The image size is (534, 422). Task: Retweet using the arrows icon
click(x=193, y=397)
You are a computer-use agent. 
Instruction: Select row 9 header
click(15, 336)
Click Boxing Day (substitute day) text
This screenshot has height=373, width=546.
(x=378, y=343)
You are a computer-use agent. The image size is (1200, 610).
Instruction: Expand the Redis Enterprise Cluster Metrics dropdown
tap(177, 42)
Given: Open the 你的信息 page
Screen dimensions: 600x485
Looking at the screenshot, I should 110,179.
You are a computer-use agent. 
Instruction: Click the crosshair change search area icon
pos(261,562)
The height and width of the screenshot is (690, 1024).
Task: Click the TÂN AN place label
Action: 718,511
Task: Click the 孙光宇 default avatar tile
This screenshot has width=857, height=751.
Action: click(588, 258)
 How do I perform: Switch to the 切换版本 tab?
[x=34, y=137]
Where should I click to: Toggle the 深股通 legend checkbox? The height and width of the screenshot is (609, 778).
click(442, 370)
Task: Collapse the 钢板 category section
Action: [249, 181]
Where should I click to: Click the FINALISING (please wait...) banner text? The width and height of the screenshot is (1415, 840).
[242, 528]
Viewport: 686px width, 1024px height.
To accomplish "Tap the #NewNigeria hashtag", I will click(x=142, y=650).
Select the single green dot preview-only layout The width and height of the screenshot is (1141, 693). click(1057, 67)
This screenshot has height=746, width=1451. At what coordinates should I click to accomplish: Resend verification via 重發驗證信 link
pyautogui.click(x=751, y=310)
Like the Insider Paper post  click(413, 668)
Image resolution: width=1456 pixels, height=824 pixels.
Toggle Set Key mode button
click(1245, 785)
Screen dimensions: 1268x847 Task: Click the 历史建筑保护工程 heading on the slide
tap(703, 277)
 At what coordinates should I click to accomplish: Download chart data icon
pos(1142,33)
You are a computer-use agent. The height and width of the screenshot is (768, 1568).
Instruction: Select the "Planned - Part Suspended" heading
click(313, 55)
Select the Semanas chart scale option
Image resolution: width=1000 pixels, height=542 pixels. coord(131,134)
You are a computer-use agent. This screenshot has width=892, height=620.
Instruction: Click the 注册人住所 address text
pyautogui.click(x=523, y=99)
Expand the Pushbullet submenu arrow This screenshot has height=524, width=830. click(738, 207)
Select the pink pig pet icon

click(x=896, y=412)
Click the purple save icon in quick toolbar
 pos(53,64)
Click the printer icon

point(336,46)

========================================

(WHAT YOU NEED TO DO)
Return exactly the lines from the one containing "Instruction: Click the 注册人住所 address text" to the last line of the data, and nothing more.

(TASK RESULT)
Instruction: Click the 注册人住所 address text
pyautogui.click(x=523, y=99)
Expand the Pushbullet submenu arrow This screenshot has height=524, width=830. click(738, 207)
Select the pink pig pet icon

click(x=896, y=412)
Click the purple save icon in quick toolbar
 pos(53,64)
Click the printer icon

point(336,46)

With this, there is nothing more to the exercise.